| TASKS TO CARRY OUT |
a: Do these statements agree with the Endrum Anbudan article? Answer yes or no for each, quoting the words of the article that decide it. (i) The film was released on 14 August 1992. (ii) Anil Malnad handled the cinematography. (iii) R. Bhagyanathan was among the songwriters.
b: Who wrote the songs for the film, according to the Endrum Anbudan article?
c: Under which banner was the film produced, according to the Endrum Anbudan article?

| TEXT BLOCK |
Endrum Anbudan () is a 1992 Indian Tamil-language drama film written and directed by R. Bhagyanathan in his debut. The film stars Murali, Sithara and Heera Rajagopal, with Manorama, Janagaraj and Chinni Jayanth in supporting roles. It was released on 14 August 1992.

Plot

Cast 
Murali as Thyagu
Sithara as Nandhini
Heera Rajagopal as Jennifer
Manorama
Janagaraj as Venkatachalam
Chinni Jayanth as Ashok
Charle as Munsamy
Senthil as Estry
Baby Monisha as Mallu
Mohan Raman as Nandhini's father
Chandrasekhar (guest appearance)

Production 
Endrum Anbudan was written and directed by R. Bhagyanathan who earlier assisted K. Bhagyaraj, and produced by G. Saravanan and T. G. Thyagarajan under Sathya Jyothi Films. Cinematography was handled by M. S. Annadurai, and the editing by Anil Malnad.

Soundtrack 
Soundtrack was composed by Ilaiyaraaja, and the songs were written by Vaali, Piraisoodan and R. Bhagyanathan.

Dataset entries:
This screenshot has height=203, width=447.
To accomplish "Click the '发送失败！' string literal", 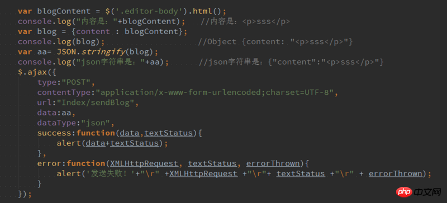I will coord(110,173).
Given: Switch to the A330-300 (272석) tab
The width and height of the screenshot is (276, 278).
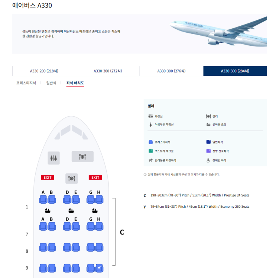Looking at the screenshot, I should [108, 71].
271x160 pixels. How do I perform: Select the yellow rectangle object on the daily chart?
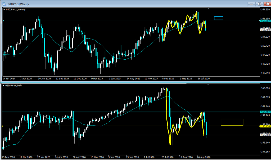point(232,122)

| RESPONSES IN ORDER |
a:
(i) Yes: "It was released on 14 August 1992."
(ii) No: "Cinematography was handled by M. S. Annadurai, and the editing by Anil Malnad."
(iii) Yes: "the songs were written by Vaali, Piraisoodan and R. Bhagyanathan."

b: Vaali, Piraisoodan, R. Bhagyanathan

c: Sathya Jyothi Films